Back to the theory! Today we introduce roofline plots and dig into memory vs compute bound ML workloads from a hardware perspective! This is a core piece in understanding the limitations of what we can extract from the fundamental idea of a systolic array accelerator in it’s purest form (subsequent TPU generations like v2 begin to reconfigure and morph away from the simplistic single MMU setup).
Roofline Plot
Why roofline? Today’s ML world is is dominated by technical discussions regarding compute or memory bound regimes, especially in benchmarking the computational needs of training and inference workloads. These terms are used constantly, but often without a concrete framework for determining when a model is limited by arithmetic throughput and when it is limited by data movement. With a roofline plot, we motivate when (or if) a model is at it’s physical hardware limits. It provides a direct way to reason about whether a kernel, layer, or entire model sits under a compute or memory ceiling, and more importantly concrete ways to improve the throughput / latency of your computation on both hardware and software fronts.
The core idea behind the roofline model is simple. We know every operation carried out on a GPU or TPU must simultaneously use floating-point units and memory channels. Intuitively, the overall speed of that operation is capped by whichever subsystem becomes saturated first! The key value to track here is float-point operations per bytes of memory transferred. This quantity is defined as arithmetic intensity or (FLOP / byte).
A low arithmetic intensity forces the computation to wait on memory bandwidth, effectively making the model and workload “memory bound”. Here, no matter how large and optimized our systolic arrays are for MatMuls, we need to wait on memory transfer as it’s the ‘slower’ between memory transfer and computation.
A high arithmetic intensity, on the other hand, shifts the limitation to the peak FLOP (floating point operation) rate of the physical device. If we plot arithmetic intensity on the x axis and performance (FLOPS or FLOP / seconds, also called throughput) on the y axis, we get the following graph.
High Level: Kernels x Roofline
The position of the kernel relative to these ceilings dictates the performance of the model. This means that once we know whether we are sitting under the memory roof or the compute roof, most “optimization” becomes irrelevant (to an extent, bear with us). The ceiling tells us exactly what kind of improvement is even possible. If the kernel is sitting in the memory bound region, then the hardware is fundamentally starved for data. No amount of code tweaks will magically turn it into a compute heavy kernel. In this case, the only actions that matter are the ones that change how much useful work is done per byte the hardware has to move.
Conversely, if the kernel is against the compute roof, then memory tweaks do nothing, because the limiting resource is the MAC array itself. At that point the only speedups come from reducing the FLOP count or doing something that genuinely increases effective compute throughput. The core point is simple: the roofline gives you the global constraint first, which allows us as computer architects to determine ways to implement hardware (pre-silicon) or software (if post-silicon) fixes to try and eek out all the efficiency we can get.

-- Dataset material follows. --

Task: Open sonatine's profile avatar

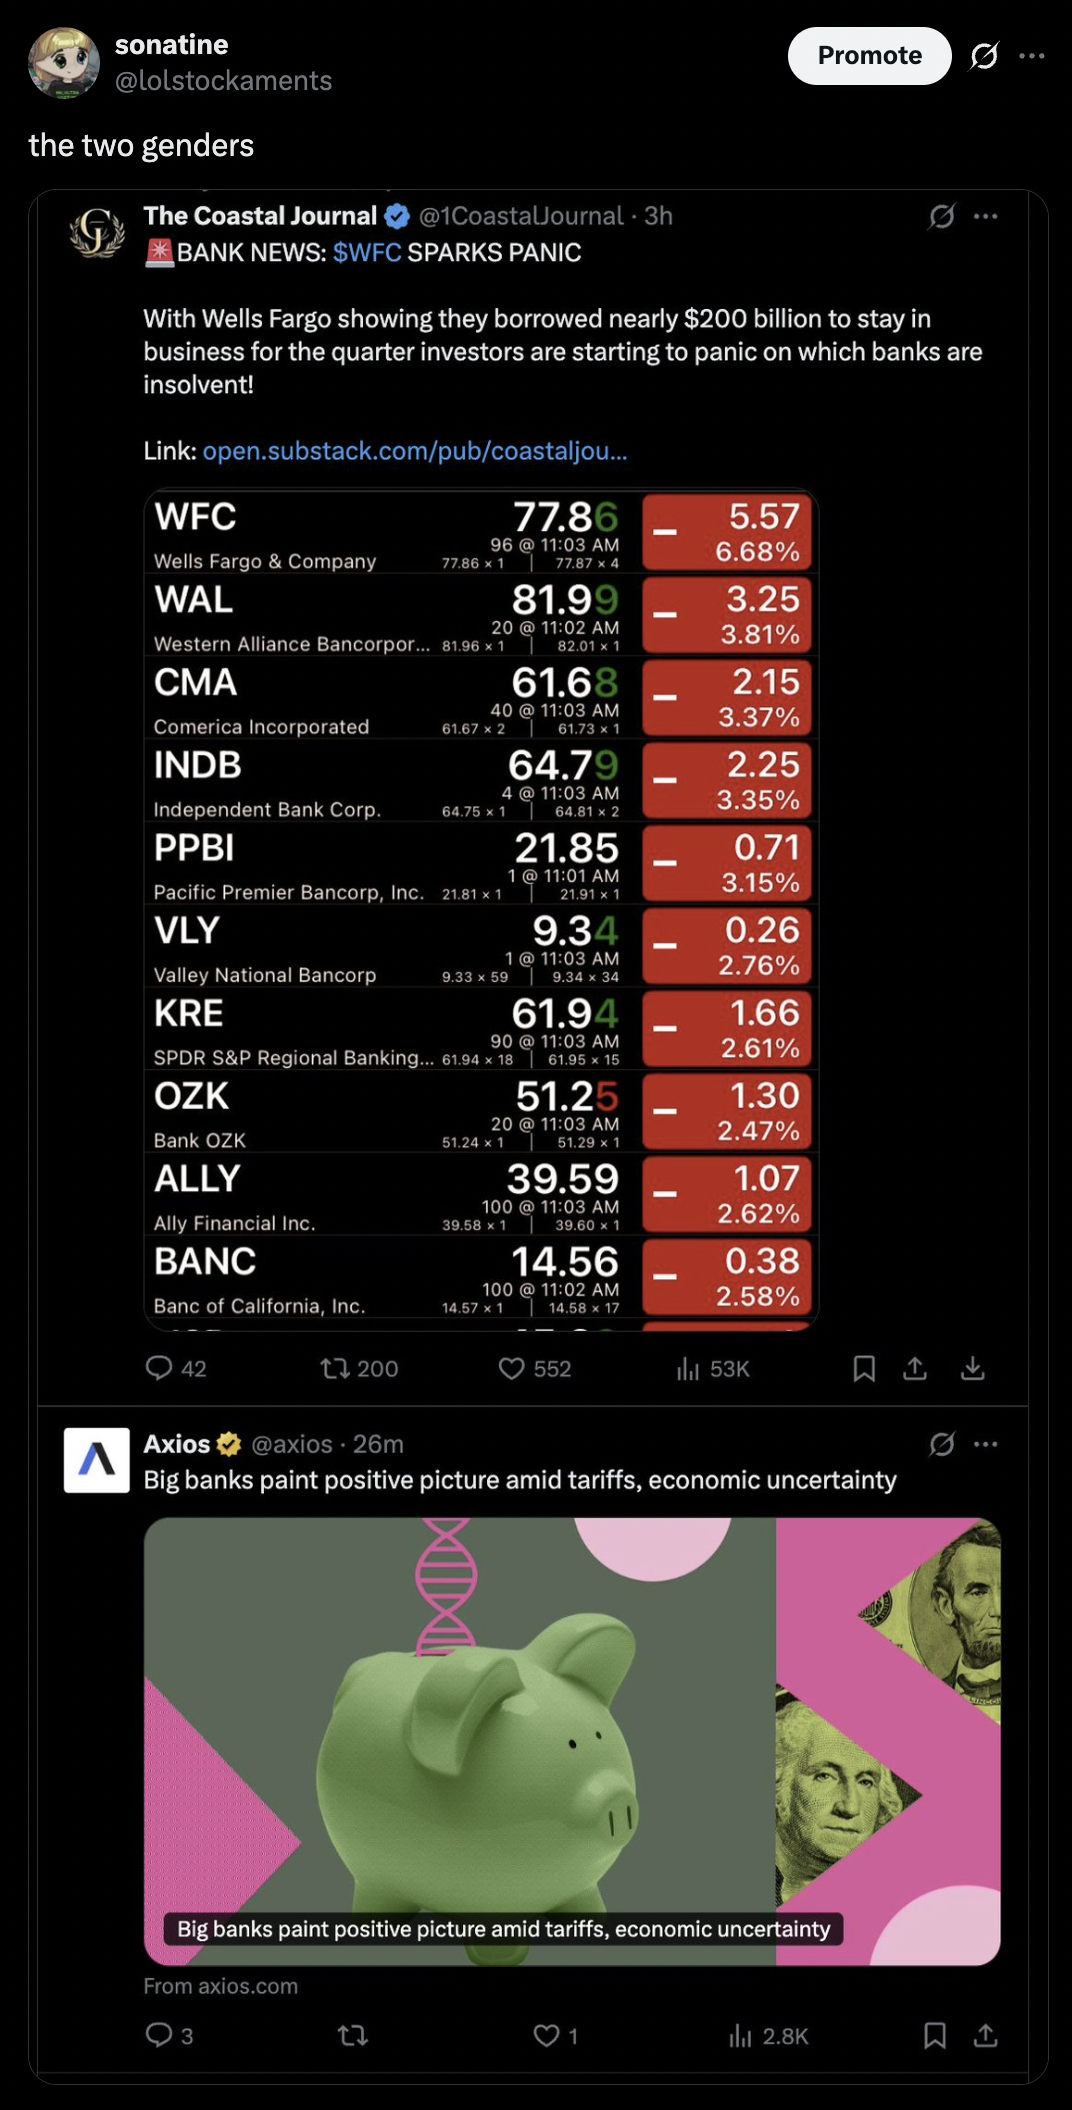Action: (64, 63)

Side note: getting the roofline right and design verification at the earliest stage possible, say RTL as compared to after tape-out is an exponential order of magnitude saved.
Link to Modern ML
So far we’ve only talked about the roofline model in abstract terms. But this matters directly in real ML frameworks because the shape of the kernels your code produces determines where you land on that roofline. Most high-level ML code does not naturally produce big, compute-dense kernels. Our ML workloads today produce tons of small, low–arithmetic-intensity kernels—tiny slices of linear algebra separated by Python overhead, array slicing, broadcasting, reshaping, etc.
On hardware like TPU v1, this is a worst-case scenario. The whole systolic array was designed to run large, regular MatMuls at extremely high utilization. If we feed it a chopped up sequence of micro-operations, we immediately drop into the “memory bound” and “low intensity” region of the roofline, regardless of theoretical peak FLOPs.
In modern ML workloads, a large proportion of the operations that slow down training are not the deep matrix multiplies or convolutions, in fact these often run close to the compute ceiling. Rather, it is the low-intensity operations such as layout conversions, transposes, layer normalization, softmax, and element-wise activations that dominate runtime because they shuttle substantial data through memory for relatively little computation. These operations occupy the far left of the roofline plot, trapped beneath the bandwidth ceiling, and no amount of additional FLOP capacity will accelerate them: hence why a lot of unoptimized ML workloads are memory-bound!
This is also the context in which JAX (the Google compiler framework that traces Python into computation graphs) and XLA (Xcelerated Linear Algebra compiler for computation graphs to fused kernels on device) make sense. When we write high-level JAX code, the Python program is traced into a dataflow graph. JAX or XLA then takes that graph and attempts to fuse as many of those tiny operations as it safely can into a single, larger kernel.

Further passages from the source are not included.